История развязывания Второй мировой войны не такова, чтобы нам надо было за нее каяться. Это была история, в которой все играли по жестким правилам, где западные демократии в Мюнхене заключили сделку с Гитлером и отдали ему Чехословакию на растерзание, где Польша, которая потом выставляла себя жертвой, не стеснялась отнять и оккупировать целую область у захваченной Гитлером Чехословакии. Тогда Советский Союз стремился обезопасить себя и играл по правилам, по которым играли все. И непонятно, почему мы должны каяться в большей степени, чем остальные государства, которые тоже в этом участвовали.
Кроме того, общенациональное покаяние за события давнего прошлого не принято в современной мировой политики. Таких прецедентов нет. Почему-то польское правительство не спешит каяться за гибель 30–40 тыс. военнопленных красноармейцев, которые оказались в польском плену во время польско-советской войны 1919–1920 годов и содержались в польских концлагерях в жутких условиях — вопреки всем международным конвенциям. Почему-то нынешнее польское правительство не берет на себя ответственность за действия того польского правительства. Почему-то Соединенные Штаты Америки не взяли на себя ответственность за ядерную бомбардировку и уничтожение 350 тыс. человек в Хиросиме и Нагасаки — двух мирных японских городов, хотя там было уничтожено в 20 или 30 раз больше людей, чем было убито в Катыни.

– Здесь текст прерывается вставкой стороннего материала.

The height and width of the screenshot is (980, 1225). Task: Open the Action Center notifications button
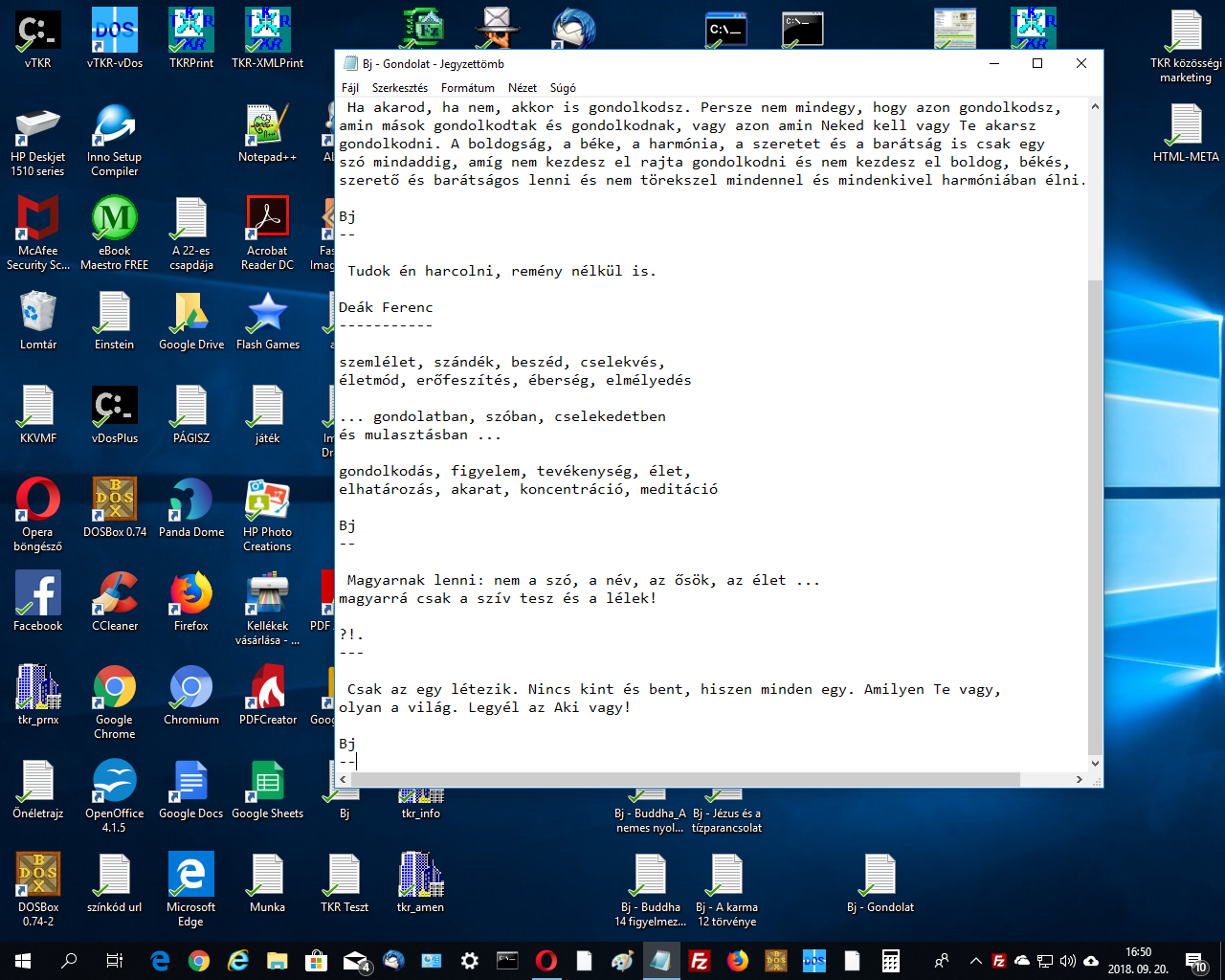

Такое покаяние превратило бы сегодняшнюю Россию — не Советский Союз, а именно сегодняшнюю Россию — в международного изгоя, в «мальчика для битья». И осуждать нас будут прежде всего те страны, в которых сейчас свободно маршируют бывшие воины СС, которые воевали на стороне Адольфа Гитлера. Латвийское правительство не кается за зверства латышских эсэсовских дивизий на территории Псковской области. А мы, выходит, должны? Нам говорят, что и Германия, и Япония покаялись. Но это были побежденные, оккупированные страны, подписавшие капитуляцию и вынужденные совершить это покаяние. У них не было альтернативы. У нас же есть право самим разобраться с собственной историей.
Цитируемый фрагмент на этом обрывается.